Task description » Check each statement against the essay below on reading Nikki Gemmell's books, answering yes or no and quoting the words that decide it. 1. The writer first read 'Bride Stripped Bare' at age 15. 2. The writer finished 'Dissolve' indoors on a Sunday evening. 3. Gemmell's fiancé was younger than she was.

Extract provided »
In 2003, I read Nikki Gemmell’s ‘Bride Stripped Bare’, originally published anonymously, as a debilitatingly-acned, insecure 15-year old teen in the suburbs of Western Sydney.
It sparked something inside me that allowed me to hold a light in my own heart, a light that shines brighter now I’m an adult woman, and one who is less afraid to say whatever I want to say. It made me braver.
When I finished ‘Dissolve’ last week, Gemmell’s latest book, it was a warm Sunday morning and I was in my backyard, sobbing uncontrollably. Within its pages, I found my 20-something year old self completely.
In her mid-twenties, Gemmell was engaged to be married to a creative and ambitious male writer in his thirties. It wasn’t completely smooth-sailing, but Gemmell was utterly and frantically in love. Her love for the man was crushing – so much that she found herself growing smaller and harbouring less space to do what she truly wanted to do – write books.
In my mid-twenties, I was also knocked over by a love for an older man which left me crumbled and wasted. It took me years to recover, that my recovery is just a statement I write perhaps to give the impression of finality. I still feel ashamed about the time I spent with this man.

Provided material »
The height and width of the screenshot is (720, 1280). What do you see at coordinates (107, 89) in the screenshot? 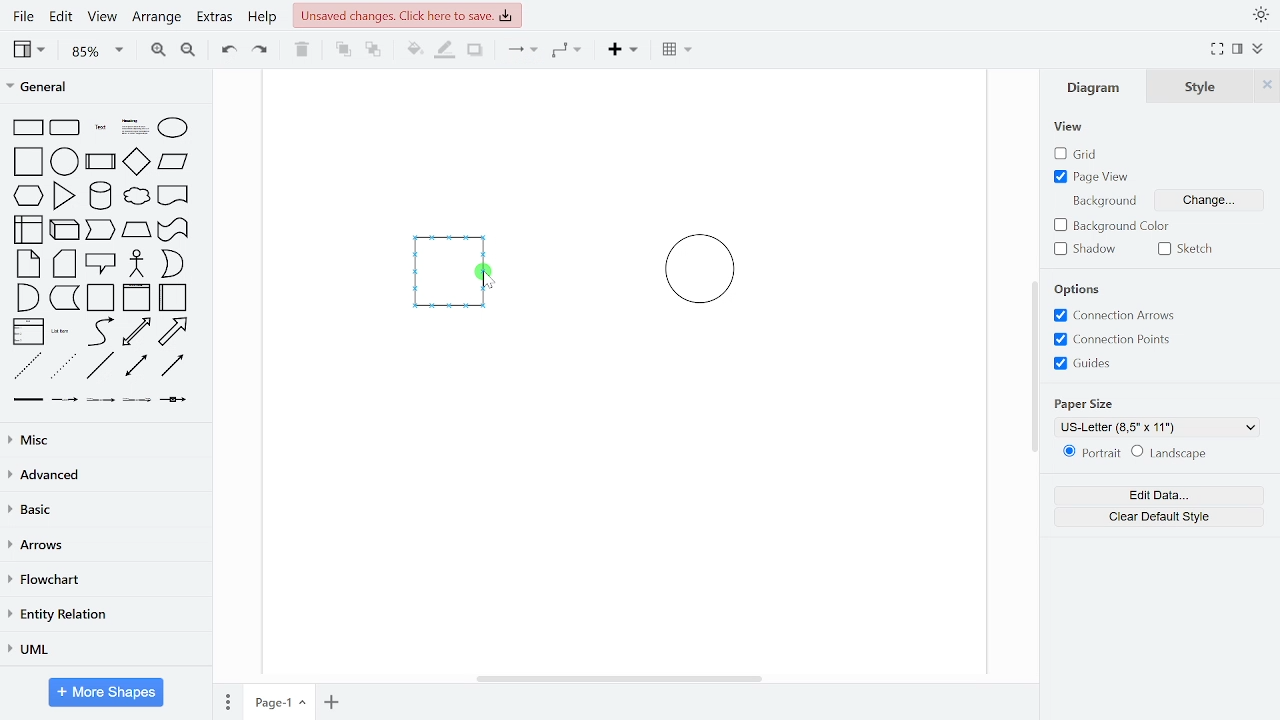
I see `general` at bounding box center [107, 89].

Expected answer »
1. Yes: "as a debilitatingly-acned, insecure 15-year old teen"
2. No: "it was a warm Sunday morning and I was in my backyard"
3. No: "In her mid-twenties, Gemmell was engaged to be married to a creative and ambitious male writer in his thirties"